Anaplastic large-cell lymphoma (ALCL) is a type of non-Hodgkin lymphoma that is characterized by the presence of large, atypical lymphoid cells. It is a rare form of lymphoma that can occur in both children and adults. ALCL is classified as a T-cell lymphoma, meaning it originates from T lymphocytes, a type of white blood cell that plays a crucial role in the immune system.

Classification[edit]

ALCL is divided into two main types based on the presence or absence of a specific genetic abnormality involving the anaplastic lymphoma kinase (ALK) gene:

  • ALK-positive ALCL: This type is more common in children and young adults. It is characterized by the presence of a translocation involving the ALK gene, which leads to the expression of an abnormal ALK protein that promotes cell growth and survival.
  • ALK-negative ALCL: This type is more common in older adults and does not have the ALK gene rearrangement. It tends to have a more aggressive clinical course compared to ALK-positive ALCL.

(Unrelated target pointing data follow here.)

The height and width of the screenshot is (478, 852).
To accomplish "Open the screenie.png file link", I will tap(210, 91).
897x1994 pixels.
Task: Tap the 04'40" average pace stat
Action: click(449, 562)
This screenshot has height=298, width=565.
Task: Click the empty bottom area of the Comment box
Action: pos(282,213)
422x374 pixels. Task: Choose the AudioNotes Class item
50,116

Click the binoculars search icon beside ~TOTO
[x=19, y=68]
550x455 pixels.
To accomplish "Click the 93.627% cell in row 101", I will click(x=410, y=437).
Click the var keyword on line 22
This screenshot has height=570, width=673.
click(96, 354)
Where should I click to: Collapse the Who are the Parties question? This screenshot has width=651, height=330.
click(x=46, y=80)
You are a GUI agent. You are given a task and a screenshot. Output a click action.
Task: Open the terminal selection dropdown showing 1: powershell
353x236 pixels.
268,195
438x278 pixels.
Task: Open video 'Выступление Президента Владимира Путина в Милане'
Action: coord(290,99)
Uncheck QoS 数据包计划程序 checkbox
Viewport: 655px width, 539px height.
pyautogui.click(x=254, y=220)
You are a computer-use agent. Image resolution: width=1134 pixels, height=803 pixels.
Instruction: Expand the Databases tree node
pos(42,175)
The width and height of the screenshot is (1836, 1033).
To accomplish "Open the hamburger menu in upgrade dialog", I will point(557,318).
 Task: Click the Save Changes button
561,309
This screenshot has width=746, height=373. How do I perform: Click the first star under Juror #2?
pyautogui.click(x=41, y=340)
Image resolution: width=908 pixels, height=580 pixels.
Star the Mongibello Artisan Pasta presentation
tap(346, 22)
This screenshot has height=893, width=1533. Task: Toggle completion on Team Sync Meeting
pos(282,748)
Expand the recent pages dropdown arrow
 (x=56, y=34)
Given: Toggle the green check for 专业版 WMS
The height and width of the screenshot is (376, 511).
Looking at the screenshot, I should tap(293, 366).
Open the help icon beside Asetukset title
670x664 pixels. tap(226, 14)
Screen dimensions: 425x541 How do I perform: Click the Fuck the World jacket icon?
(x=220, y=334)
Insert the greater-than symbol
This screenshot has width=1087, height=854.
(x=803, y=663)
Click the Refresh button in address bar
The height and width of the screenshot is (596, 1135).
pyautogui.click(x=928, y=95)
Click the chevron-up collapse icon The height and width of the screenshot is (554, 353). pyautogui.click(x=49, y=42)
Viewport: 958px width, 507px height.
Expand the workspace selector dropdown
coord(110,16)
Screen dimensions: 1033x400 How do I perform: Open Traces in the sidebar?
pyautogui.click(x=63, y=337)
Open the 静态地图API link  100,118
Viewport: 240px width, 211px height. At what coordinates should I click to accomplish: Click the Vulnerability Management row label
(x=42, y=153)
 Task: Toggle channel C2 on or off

Clinical Presentation[edit]

Patients with ALCL may present with a variety of symptoms, including:

  • Lymphadenopathy: Swelling of the lymph nodes, which may be painless.
  • B symptoms: Fever, night sweats, and weight loss.
  • Extranodal involvement: ALCL can affect organs outside the lymphatic system, such as the skin, liver, lungs, and bones.

Diagnosis[edit]

The diagnosis of ALCL is made through a combination of clinical evaluation, imaging studies, and biopsy of affected tissue. Histological examination reveals large, pleomorphic cells with abundant cytoplasm and horseshoe-shaped nuclei. Immunohistochemistry is used to detect the expression of CD30, a marker that is typically positive in ALCL cells.

Treatment[edit]

The treatment of ALCL depends on the subtype and stage of the disease. Common treatment options include:

  • Chemotherapy: Regimens such as CHOP (cyclophosphamide, doxorubicin, vincristine, and prednisone) are commonly used.
  • Targeted therapy: For ALK-positive ALCL, ALK inhibitors such as crizotinib may be used.
  • Radiation therapy: May be used in certain cases, especially for localized disease.
  • Stem cell transplantation: Considered in cases of relapsed or refractory ALCL.

Prognosis[edit]

The prognosis of ALCL varies depending on the subtype and other factors such as age and overall health. ALK-positive ALCL generally has a better prognosis compared to ALK-negative ALCL. Long-term survival rates are higher in children and young adults compared to older patients.